__Problem details__
Rewrite every one of the records below, replacing each occurrence of "icon" with "symbol" and leaving everything else unchanged. Leave the pictures out of your answer.

*** Dataset records ***

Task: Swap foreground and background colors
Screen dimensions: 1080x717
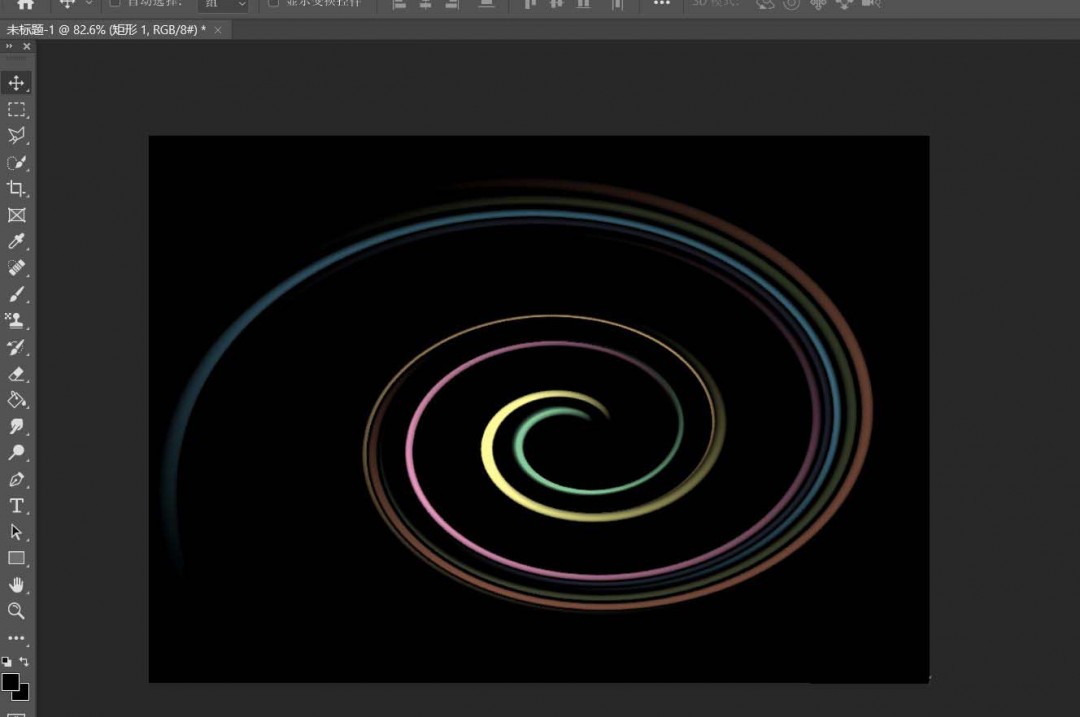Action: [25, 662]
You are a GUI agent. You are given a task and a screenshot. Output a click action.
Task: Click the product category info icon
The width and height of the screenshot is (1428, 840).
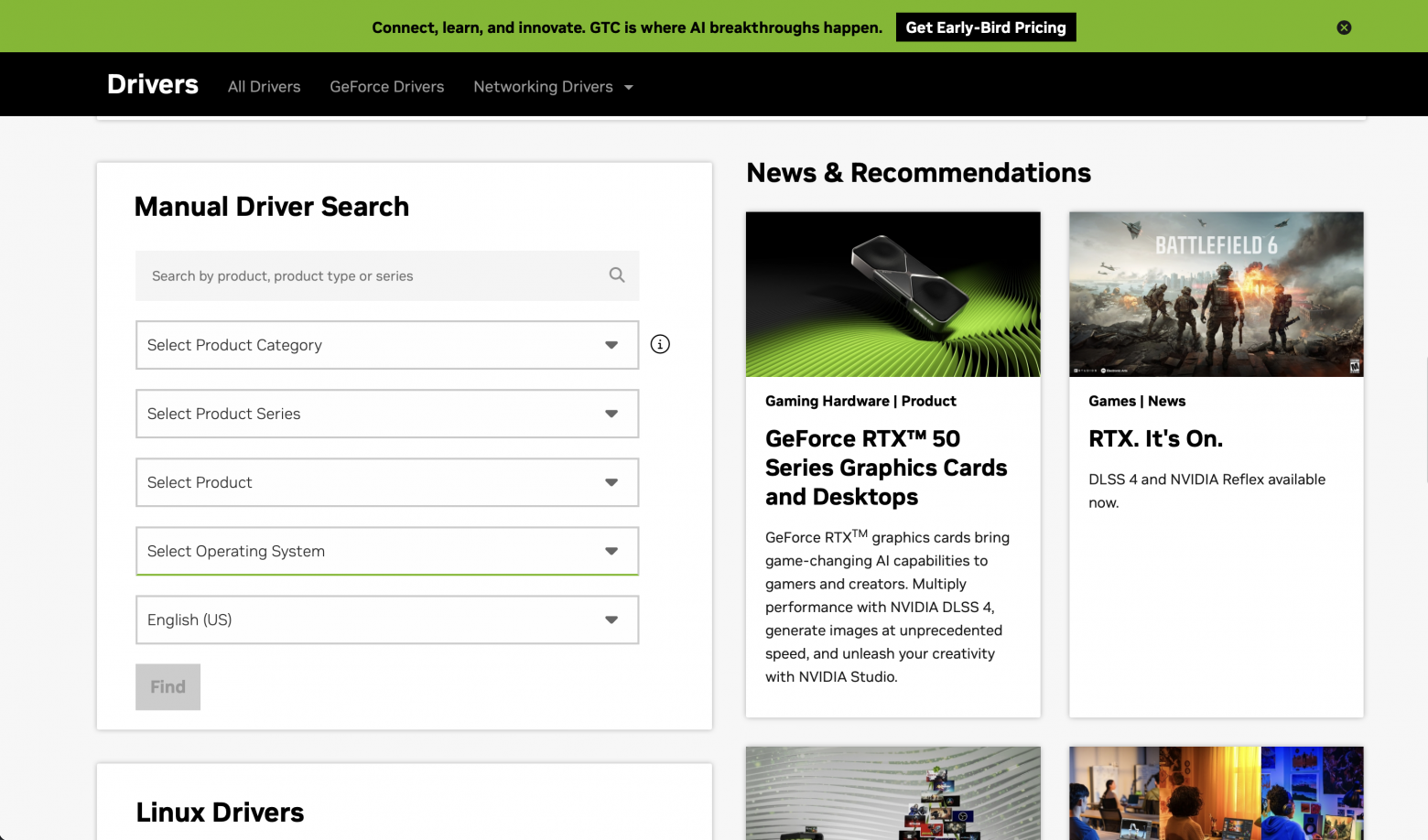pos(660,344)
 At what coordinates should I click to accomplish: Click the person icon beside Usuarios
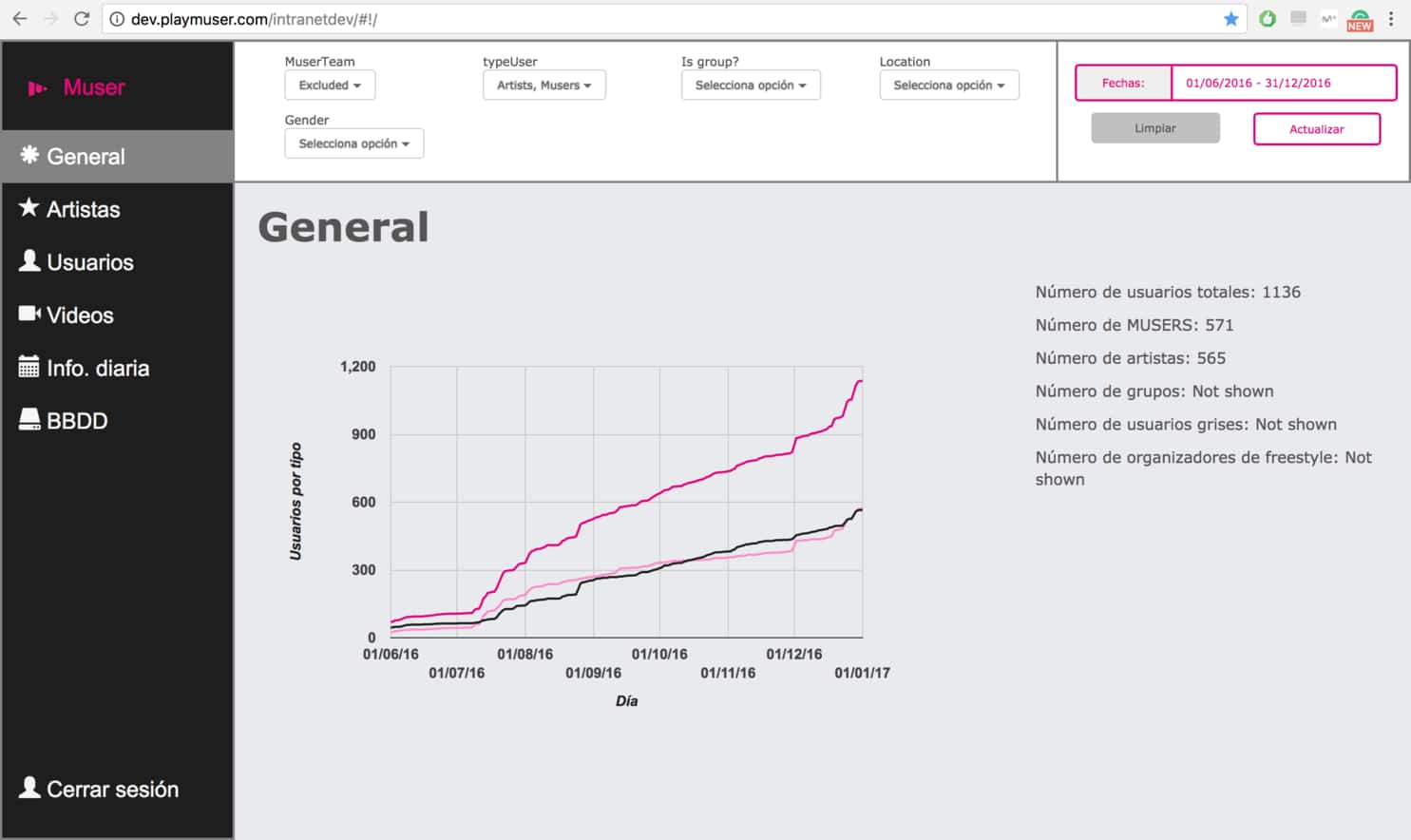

***

__Result of the task__
Task: Swap foreground and background colors
Screen dimensions: 1080x717
Action: [25, 662]
You are a GUI agent. You are given a task and a screenshot. Output a click action.
Task: Click the product category info symbol
The width and height of the screenshot is (1428, 840).
pos(660,344)
 At what coordinates should I click to accomplish: Click the person symbol beside Usuarios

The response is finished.